What is mucinous cystadenoma?
A mucinous cystadenoma is a non-cancerous (benign) tumour that develops in the ovary. While these tumours are non-cancerous, they can grow to be very large in size and can cause significant symptoms for many patients.
How do pathologists make this diagnosis?
Most tumours are similar in look and feel to a balloon filled with fluid. The inside of the tumour may be one large space or many small spaces spaces filled with fluid. Pathologists call these spaces cysts.
When the tumour is examined under the microscope, the tissue on the inside of the cysts is made up of an abnormal type of epithelium that produces a thick, gelatinous fluid called mucin. The mucin fills the inside of the tumour.
Some tumours will have thicker walls or solid areas in the center of the tumour. These tumours contain more cells and less fluid and are called mucinous cystadenofibromas. However, they are still non-cancerous (benign).
For most women, the diagnosis of mucinous cystadenoma is only made when the entire tumour has been surgically removed and sent to a pathologist for examination. The fallopian tube and uterus may be removed at the same time.
In some situations, the surgeon will request an intraoperative or frozen section consultation from your pathologist. The diagnosis made by your pathologist during the intraoperative consultation can change the type of surgery performed or the treatment offered after the surgery is completed.
There are two types of mucinous cystadenoma and the type depends on the kinds of cells seen in the mucin producing epithelium when the tumour is examined under the microscope.
Endocervical - In this type of tumour the cells in the epithelium look similar to the cells that line the endocervical canal (the canal that leads from the cervix into the uterus).
Intestinal - In this type of tumour the cells in the epithelium look similar to the cells that line the digestive (intestinal) tract. The intestinal type is more common than the endocervical type.

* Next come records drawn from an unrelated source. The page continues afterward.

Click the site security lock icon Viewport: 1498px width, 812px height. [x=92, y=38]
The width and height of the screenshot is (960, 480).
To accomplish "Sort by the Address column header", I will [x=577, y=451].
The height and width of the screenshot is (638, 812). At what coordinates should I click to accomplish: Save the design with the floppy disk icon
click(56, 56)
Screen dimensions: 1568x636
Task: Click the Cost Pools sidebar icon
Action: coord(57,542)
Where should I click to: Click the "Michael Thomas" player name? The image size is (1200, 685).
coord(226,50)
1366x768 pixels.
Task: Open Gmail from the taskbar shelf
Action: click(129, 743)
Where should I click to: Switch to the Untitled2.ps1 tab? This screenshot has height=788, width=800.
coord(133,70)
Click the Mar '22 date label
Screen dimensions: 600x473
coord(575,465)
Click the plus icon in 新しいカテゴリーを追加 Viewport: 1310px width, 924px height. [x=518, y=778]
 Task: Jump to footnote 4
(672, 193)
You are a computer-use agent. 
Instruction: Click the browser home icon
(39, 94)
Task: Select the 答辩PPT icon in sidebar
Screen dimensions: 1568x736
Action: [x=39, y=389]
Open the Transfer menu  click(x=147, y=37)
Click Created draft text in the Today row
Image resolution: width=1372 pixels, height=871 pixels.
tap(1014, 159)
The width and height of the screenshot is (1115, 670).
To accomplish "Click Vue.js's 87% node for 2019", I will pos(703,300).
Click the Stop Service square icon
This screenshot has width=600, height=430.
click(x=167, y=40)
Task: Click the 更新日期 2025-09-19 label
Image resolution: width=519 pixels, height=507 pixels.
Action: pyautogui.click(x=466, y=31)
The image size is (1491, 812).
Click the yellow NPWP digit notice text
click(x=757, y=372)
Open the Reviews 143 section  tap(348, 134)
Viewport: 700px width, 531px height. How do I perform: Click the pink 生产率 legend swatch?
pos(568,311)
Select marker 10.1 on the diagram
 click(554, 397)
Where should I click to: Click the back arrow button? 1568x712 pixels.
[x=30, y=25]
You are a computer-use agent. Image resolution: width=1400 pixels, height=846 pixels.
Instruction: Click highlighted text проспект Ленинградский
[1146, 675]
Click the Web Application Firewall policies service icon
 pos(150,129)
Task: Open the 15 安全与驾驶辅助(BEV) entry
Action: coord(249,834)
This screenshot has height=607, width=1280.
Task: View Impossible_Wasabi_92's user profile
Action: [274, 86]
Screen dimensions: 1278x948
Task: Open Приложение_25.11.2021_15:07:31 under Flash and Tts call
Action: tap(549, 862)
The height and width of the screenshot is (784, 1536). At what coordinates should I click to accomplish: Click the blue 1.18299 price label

Why is this important? There is no difference in prognosis between these two types.
Atypia is a word pathologists use to describe cells that look different from cells normally found in that location. Most mucinous cystadenomas do not contain any atypical cells. If they do contain atypia, they may be called mucinous tumor with focal atypia.
Most mucinous cystadenomas have a smooth outer surface. Any solid areas on the surface will be examined closely under the microscope to make sure they do not contain any abnormal cells.
Most mucinous cystadenomas are lined by a flat single layer of cells. Some tumours, however, have small growths or proliferations of the mucinous epithelium that make them look more complex when examined under the microscope. If the tumour has areas with these features, it may be called mucinous tumor with focal epithelial proliferation.